By Rebecca Rocca
November is one of my favourite months; the run up to festive fun has begun. Just think sparklers, poppies, fireworks and of course the amusing, but charitable, ‘Movember’ movement. November is also the month that raises awareness about bullying with Anti-Bullying Month which was established to highlight the impact of bullying and how to combat it. For anyone who has experienced bullying, it can be an emotional rollercoaster and an upsetting time.
Statistics on bullying, collated from Government reports and research reveal that almost half (46 per cent) of children and young people say they have been bullied at school at some point in their lives. I’m lucky enough to say I was never bullied in school, however, I don’t know if I would have gotten away unscathed had there been Facebook or Twitter back then! You see the bully of the 21st Century looks very different to that of 20 years ago; for starters, more often than not, he is faceless, and nameless. No longer content with stealing children’s lunch money or homework, he’s now stealing something far more precious: their self esteem, ambitions and reputation. In fact, between 8 and 34 per cent of children and young people in the UK have admitted to being the victims of cyber bulling, with girls twice as likely to experience persistent cyber bullying than boys.

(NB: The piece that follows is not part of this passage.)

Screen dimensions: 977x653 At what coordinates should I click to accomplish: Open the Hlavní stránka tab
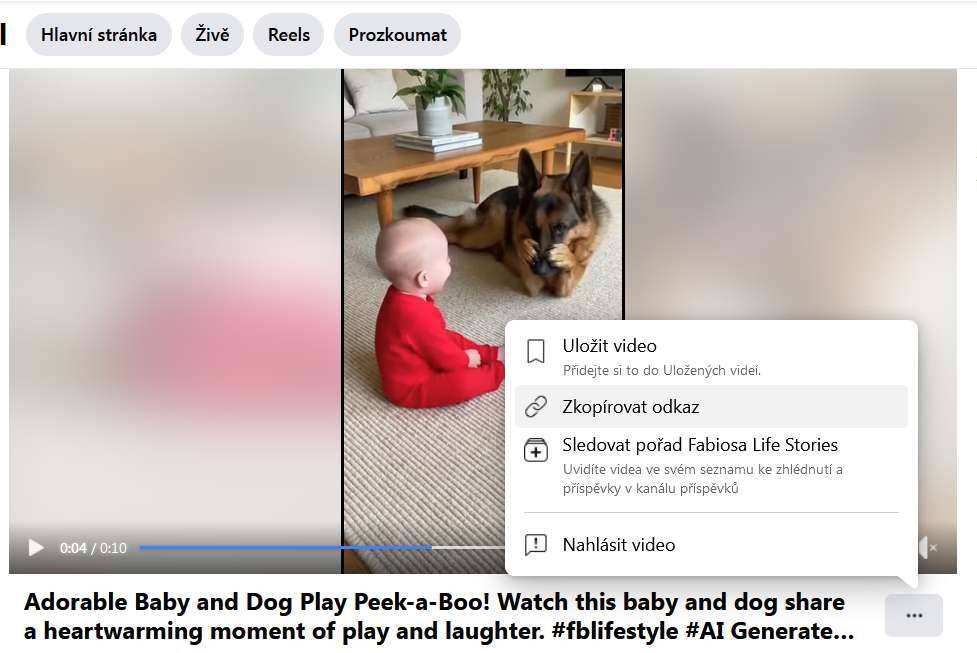[x=98, y=34]
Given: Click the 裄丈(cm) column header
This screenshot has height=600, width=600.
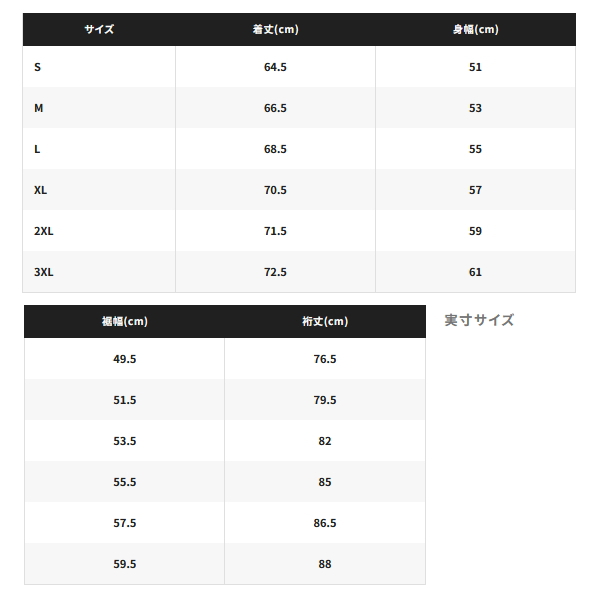Looking at the screenshot, I should [325, 321].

The truth of the matter is kids today have far more to deal with in terms of bullying than I (or we) ever did. So as adults I think we need to be extra vigilant when it comes to looking out for the young people we love. We need to monitor their moods and social media activity – let them accuse us of being nosey and interfering – we’re adults, that’s our job! Our job is to protect them, and in this day and age, that includes ensuring that they don’t fall victim of the cyber bully.